• **What you are asked to do**: What is needed is a word-for-word restatement of all the entries.

• **Exercise input**:
- Opening Delimiter -

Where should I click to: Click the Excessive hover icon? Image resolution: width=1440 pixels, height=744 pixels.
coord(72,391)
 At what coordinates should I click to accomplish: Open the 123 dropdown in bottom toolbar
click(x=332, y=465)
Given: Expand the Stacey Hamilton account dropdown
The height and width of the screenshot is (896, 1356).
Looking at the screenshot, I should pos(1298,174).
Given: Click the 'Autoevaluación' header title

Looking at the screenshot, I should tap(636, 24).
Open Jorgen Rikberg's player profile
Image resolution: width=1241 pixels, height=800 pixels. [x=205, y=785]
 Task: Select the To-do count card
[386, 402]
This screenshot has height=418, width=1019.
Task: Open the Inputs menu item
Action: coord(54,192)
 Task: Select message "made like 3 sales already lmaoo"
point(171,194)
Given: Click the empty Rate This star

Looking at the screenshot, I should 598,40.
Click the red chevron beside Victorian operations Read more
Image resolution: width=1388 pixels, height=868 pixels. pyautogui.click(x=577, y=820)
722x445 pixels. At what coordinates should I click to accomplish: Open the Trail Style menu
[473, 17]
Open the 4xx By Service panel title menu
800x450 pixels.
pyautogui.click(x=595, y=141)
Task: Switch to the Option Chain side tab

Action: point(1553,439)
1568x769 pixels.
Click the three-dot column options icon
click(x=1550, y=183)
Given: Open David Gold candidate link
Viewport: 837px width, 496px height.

- Closing Delimiter -

• **Answer box**:
Where should I click to: Click the Excessive hover icon? Image resolution: width=1440 pixels, height=744 pixels.
coord(72,391)
 At what coordinates should I click to accomplish: Open the 123 dropdown in bottom toolbar
click(x=332, y=465)
Given: Expand the Stacey Hamilton account dropdown
The height and width of the screenshot is (896, 1356).
Looking at the screenshot, I should pos(1298,174).
Given: Click the 'Autoevaluación' header title

Looking at the screenshot, I should tap(636, 24).
Open Jorgen Rikberg's player profile
Image resolution: width=1241 pixels, height=800 pixels. [x=205, y=785]
 Task: Select the To-do count card
[386, 402]
This screenshot has height=418, width=1019.
Task: Open the Inputs menu item
Action: coord(54,192)
 Task: Select message "made like 3 sales already lmaoo"
point(171,194)
Given: Click the empty Rate This star

Looking at the screenshot, I should 598,40.
Click the red chevron beside Victorian operations Read more
Image resolution: width=1388 pixels, height=868 pixels. pyautogui.click(x=577, y=820)
722x445 pixels. At what coordinates should I click to accomplish: Open the Trail Style menu
[473, 17]
Open the 4xx By Service panel title menu
800x450 pixels.
pyautogui.click(x=595, y=141)
Task: Switch to the Option Chain side tab

Action: point(1553,439)
1568x769 pixels.
Click the three-dot column options icon
click(x=1550, y=183)
Given: Open David Gold candidate link
Viewport: 837px width, 496px height.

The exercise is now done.